Each word is represented as a series of frame-by-frame sequences, combining skeletal keypoints (pose, face, hands) extracted via MediaPipe Holistic and CNN features from ResNet50 for added visual context. This multimodal approach improves recognition of even very similar signs.
Innovative multimodal approach using transformers
Ra11y introduces a novel encoder-only multimodal transformer that processes skeletal key points and CNN visual features in parallel before combining them across multiple transformer layers. This design improves recognition of complex, dynamic ASL signs and led to an IEEE paper detailing its development.
Training and data augmentation
The dataset was split into training, validation, and unseen test sets. The training data was augmented in two rounds to triple its size, introducing variations like rotations, scaling, shifting, flips, and shears for skeletal keypoints, and random scaling, feature dropout, and noise for CNN features. This approach improved the model's ability to generalize to new signing styles and conditions.

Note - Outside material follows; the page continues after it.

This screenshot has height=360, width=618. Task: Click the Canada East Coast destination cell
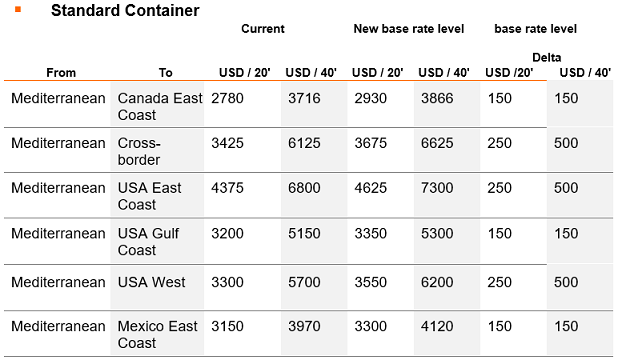pos(157,104)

English-to-ASL translation
Ra11y generates ASL video sequences from speech, typed text, or prepared scripts. It uses speech recognition to handle spoken input and matches phrases to its sign library. For words not covered, it automatically spells them out letter by letter in ASL, ensuring clear and complete communication for any input type.
Evaluation results and analysis
Performance was evaluated using metrics like top-K accuracy, precision, recall, and F1 score, demonstrating strong, reliable results.
The project achieved its goal of developing a unique multimodal transformer model as a solid proof of concept for ASL-to-English and English-to-ASL translation, introducing an innovative approach to the field and laying the groundwork for future expansion and real-world use.